So there is the kind of strategy you can use. Also, keep the awareness here by trying to keep good contact. But also, at the same time, I think this is a fine line to run on. Like what I’ve seen is that still the more, what I would call CSS developer or maybe UX engineers, you know, the CSS developer is more for what I would call the agency model, right? So when you write primarily content that has a lot of editorial aspects, but not too much functional, right? And the UX engineer is a bit of the evolution of that role, but more in a complex kind of application, or even further enterprise kind of context, right, because the UX engineer will also know how to plug JavaScript together to make more complex software work together. So this is a bit of the kind of differentiation I see. But still, if you take the CSS developers or the UX engineers, both tend to work a lot with with design although they are different organizations, and might place them into a different reporting branch. But at least the way we found it works the best for us was to have the UX engineers tightly connected to the design, and how do we do that? We just place them in the design team very simply. So they can actually act as designers. Also, they can sometimes help the designers: work with them on common problems and then keep the more, I would say, application engineer kind of person also in tight contact with the other developers. So they can also have people who understand their way of thinking, of working, their evaluation, and so on.

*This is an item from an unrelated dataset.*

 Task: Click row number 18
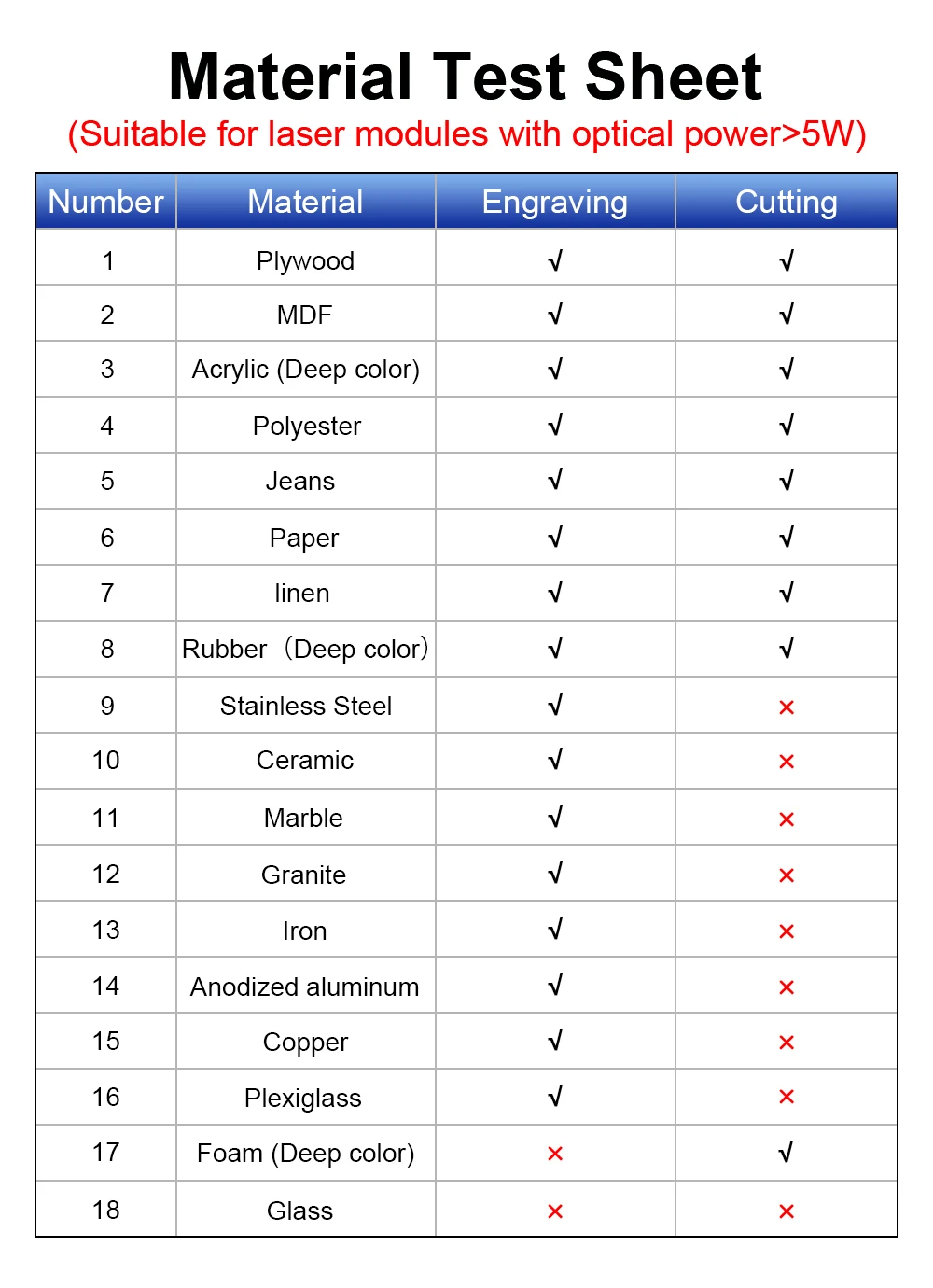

Kate Holterhoff: I think the collaborative aspect of the sphere is something that maybe doesn’t get spoken about enough, and you’re completely right. In my experience, it really is the idea of working together with folks on these projects [that] can just be extremely liberating. And then another thing that I think we’re seeing in the industry is just the sheer number of tools that are coming out to support folks who work on these interactive teams. So I guess I’m curious a little bit about that aspect. So, you know, the velocity of the technologies that are emerging to support design disciplines, design system management, design tools, so, I’m thinking here of Figma, and Lottie, and web and native platforms: it’s extremely exciting but also challenging to keep up with. Can you talk at all about how to stay ahead of these changes in the frontend landscape?

Stephane Rodet: Yeah. We see that as a big role of the UX engineer to keep up with those technologies, and especially also help the designers to make sense of those technologies because, for example, sometimes there will be tools, I don’t know, like Airtable or Figma. Many of those design tools are actually highly pluggable, so you can write plugins for them to enable new functionality. So suddenly you make a design tool that’s completely random and free to something that just, you know, that’s much more of a specialized toolbox for your component system. So you can make all new kinds of outcomes happen and you can bring way more consistency and speed and so on in the workflow of the designers by plugging this in and sometimes writing a small piece of software. So we see that as a very big responsibility. At the same time, we also try to think all the time, what’s the value of the technology? Because if you have too much movement and not enough stability, then at some point it starts to be detrimental. You start to having disconnects and people will just not keep up with the changing workflows and all of that. So there is always a fine line to be had in there, but we still think it’s important to have certain people in the team that have some reserve time for looking at those tools, right? And you might decide it differently in some places. You will have dedicated teams, in some places you’ll have every folk who spend some time looking at new tools on a regular basis. I think it plays a big role in motivating the people and making work more enjoyable, especially when you know that you have some influence on on the tooling and the workflow of the team. I think this empowerment is very, very important in general, but just also to keep up with with the other role, like productivity change and so on.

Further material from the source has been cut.